**Problem**
Write out the records exactly, everything from the line containing "Click the text capture scroll up arrow" down to the line containing "Viewport: 434px width, 1104px", leaving the pictures out of your answer.

**Record set**
§ §

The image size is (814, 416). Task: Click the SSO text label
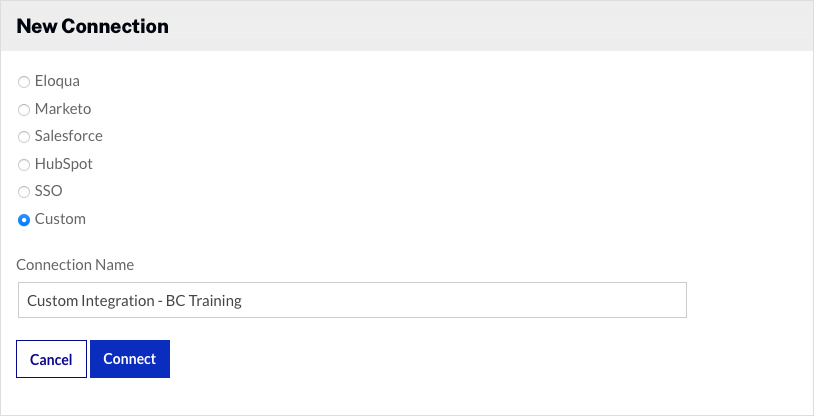tap(48, 191)
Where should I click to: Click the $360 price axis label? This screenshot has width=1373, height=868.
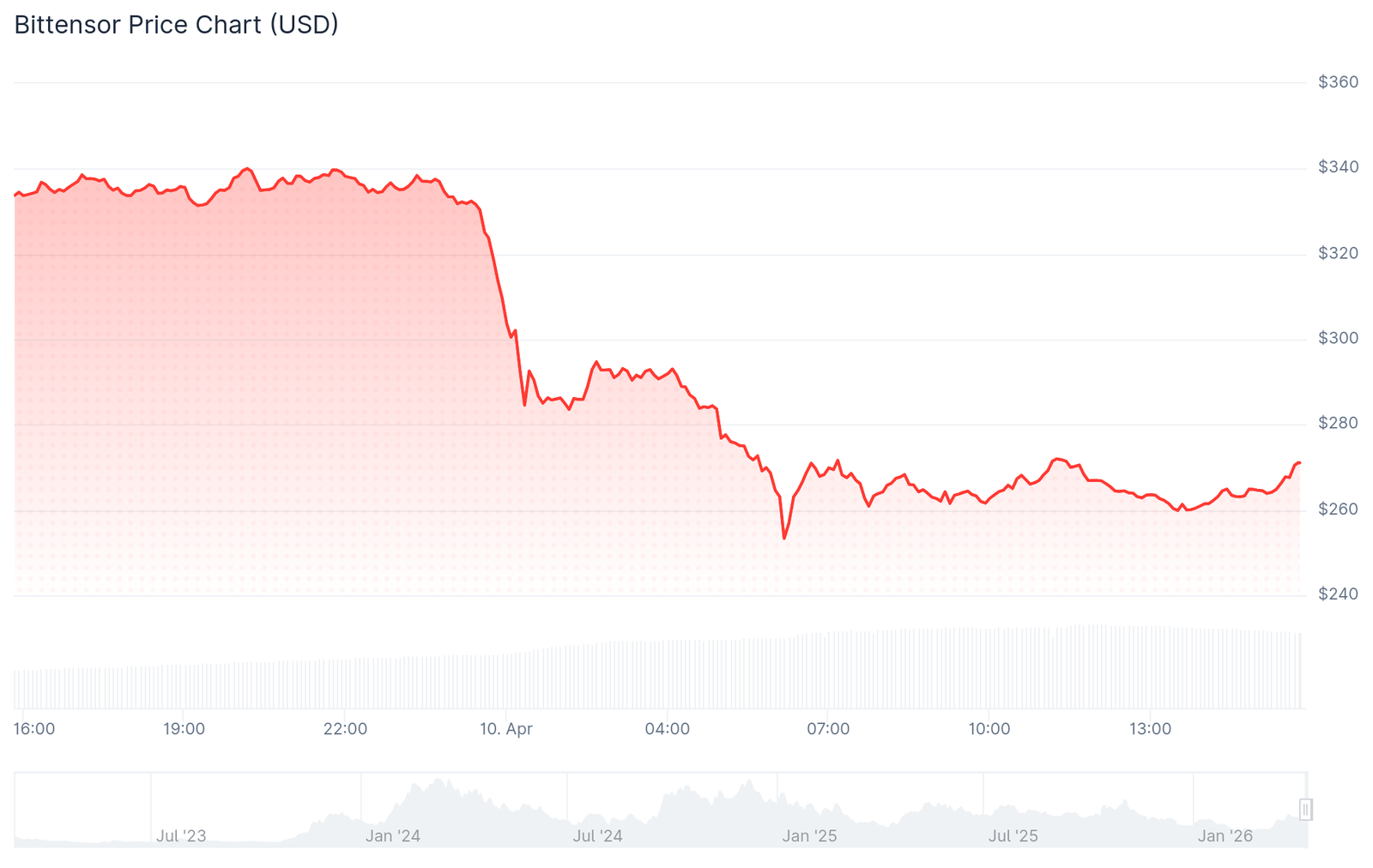[x=1338, y=82]
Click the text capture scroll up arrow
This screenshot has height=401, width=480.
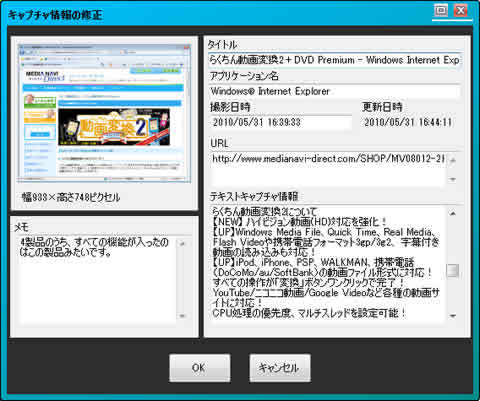point(453,213)
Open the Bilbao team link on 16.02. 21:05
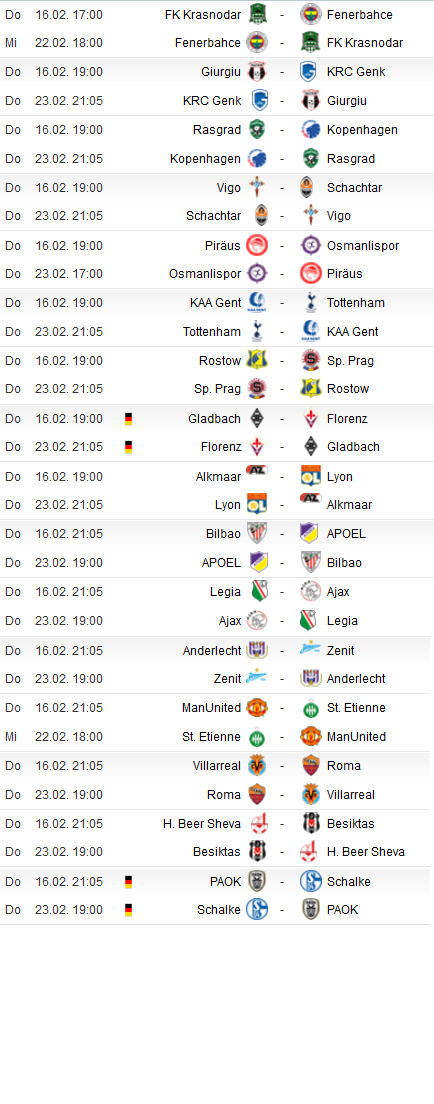Viewport: 434px width, 1104px height. pyautogui.click(x=223, y=534)
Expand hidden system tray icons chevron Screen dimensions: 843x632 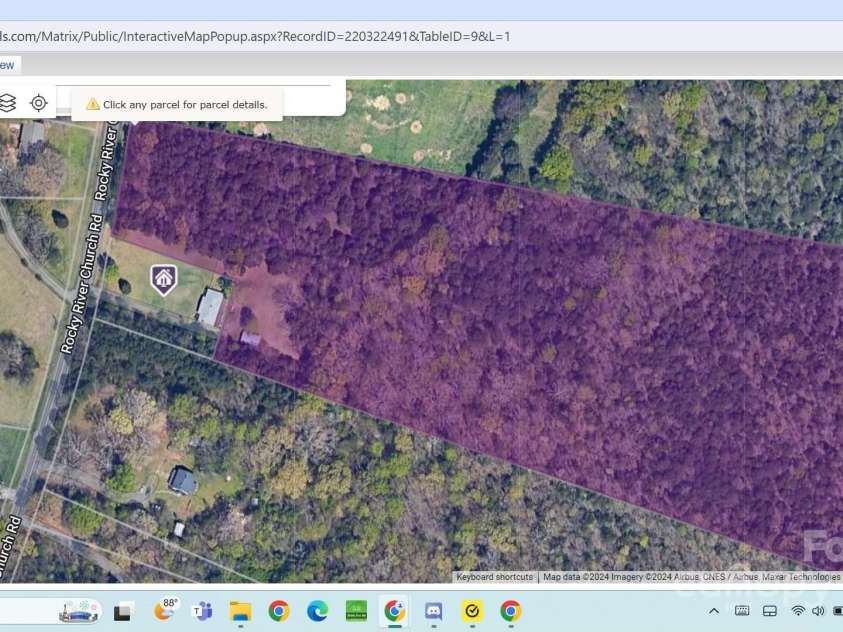(714, 611)
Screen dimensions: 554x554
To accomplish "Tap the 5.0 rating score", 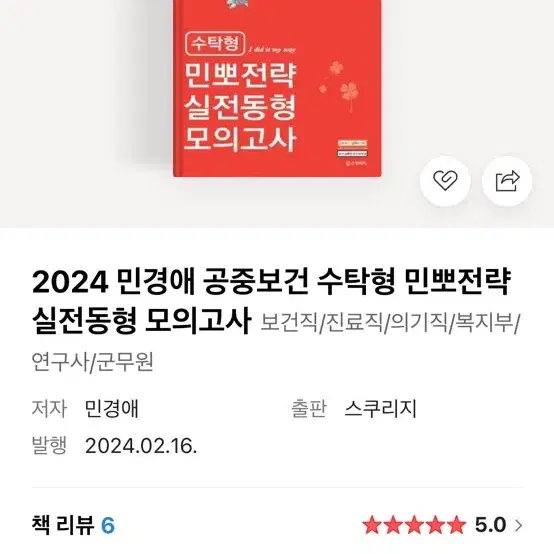I will (x=490, y=525).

§ §

**Written solution**
Click the text capture scroll up arrow
This screenshot has height=401, width=480.
point(453,213)
Open the Bilbao team link on 16.02. 21:05
Viewport: 434px width, 1104px height. pyautogui.click(x=223, y=534)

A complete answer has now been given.